When settlers consider land sharing, Mowchenko explains, they often approach it with a zero-sum mentality: “they assume […] someone else will get more and they will have less.” But after hosting the land-sharing event in July, his mindset changed. Having others use anthills and gather sage does not affect him at all, and hunters would help him manage species that sometimes damage crops. “This would be a win-win,” he says.
Smillie had a similar reaction to peoples’ discoveries in her pasture. “We have to open up these lands because there’s so much more to discover than what Ian and I or our kids [are] going to,” she explains. “We have such a narrow view of what’s here.”
Seesequasis hopes that once TLSN’s new website is up this summer, the committee can spread word about the network by sharing it with Indigenous communities, rural municipalities, and towns. She says the Confederacy of Treaty Six First Nations has reached out to her about forming a network in Alberta. For now, the TLSN remains Saskatchewan-focused since the OTC is mandated to serve the province – but Seesequasis notes that provincial borders don’t constrain treaties.

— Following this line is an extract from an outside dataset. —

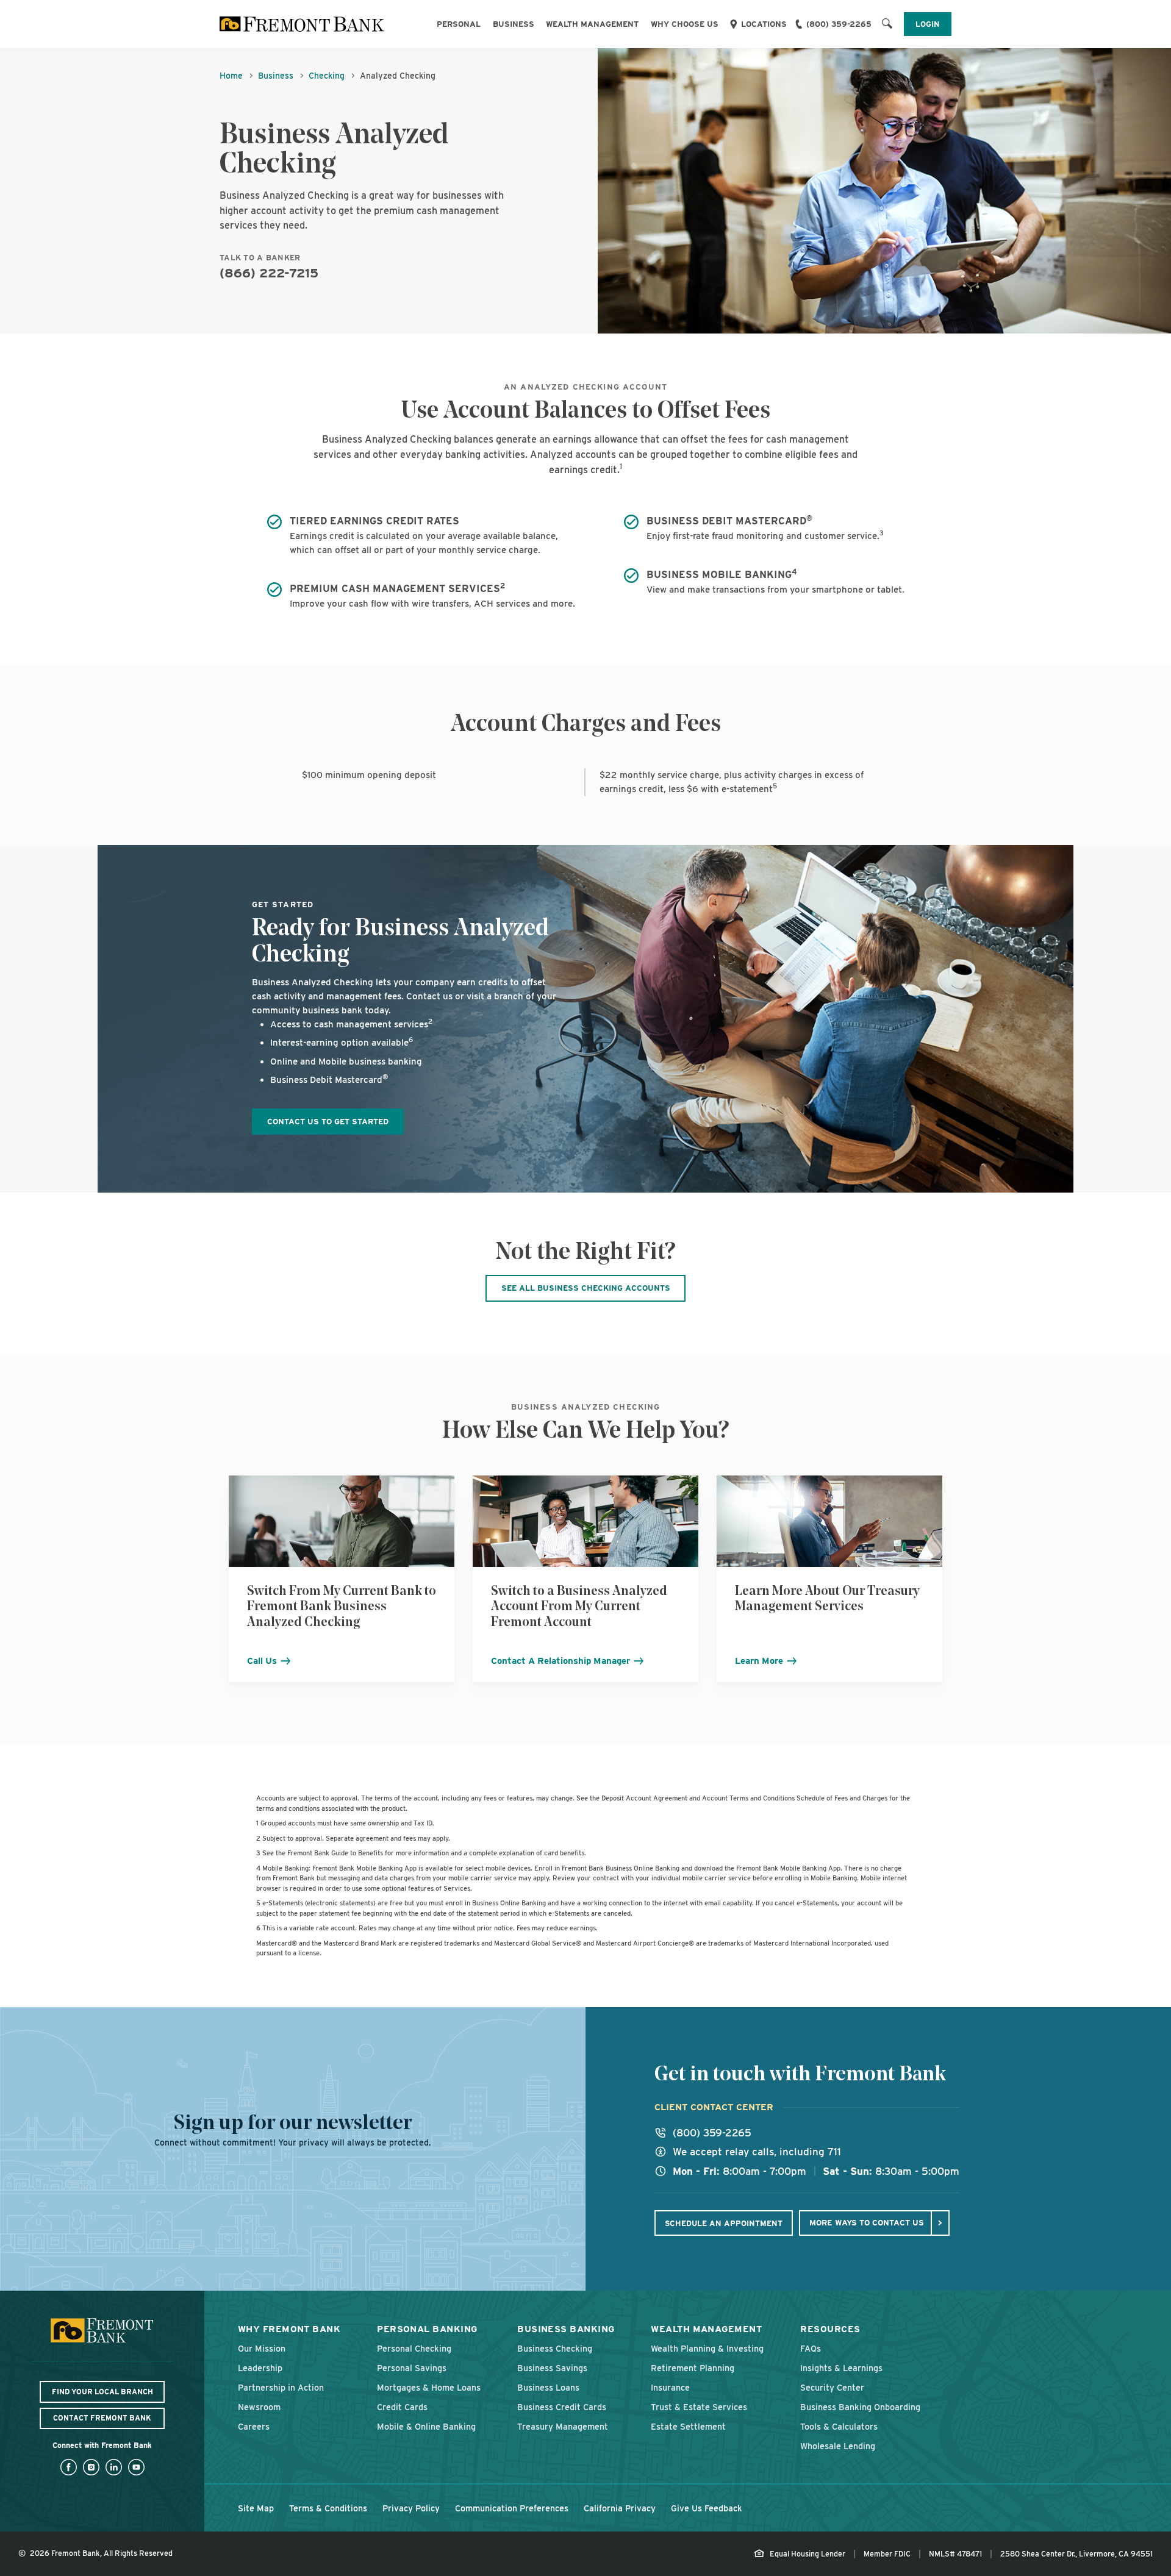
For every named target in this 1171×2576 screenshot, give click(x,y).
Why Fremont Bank (289, 2329)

The TLSN plans to officially launch in June 2021 with another outdoor gathering. The network signs will also be passed out to landholders at the launch. TLSN members hope that, in the best cases, the signs create opportunities for more Indigenous movement within traditional territories and, at the very least, are symbols of peace and reminders of treaty intent in a landscape altered by settler dominance.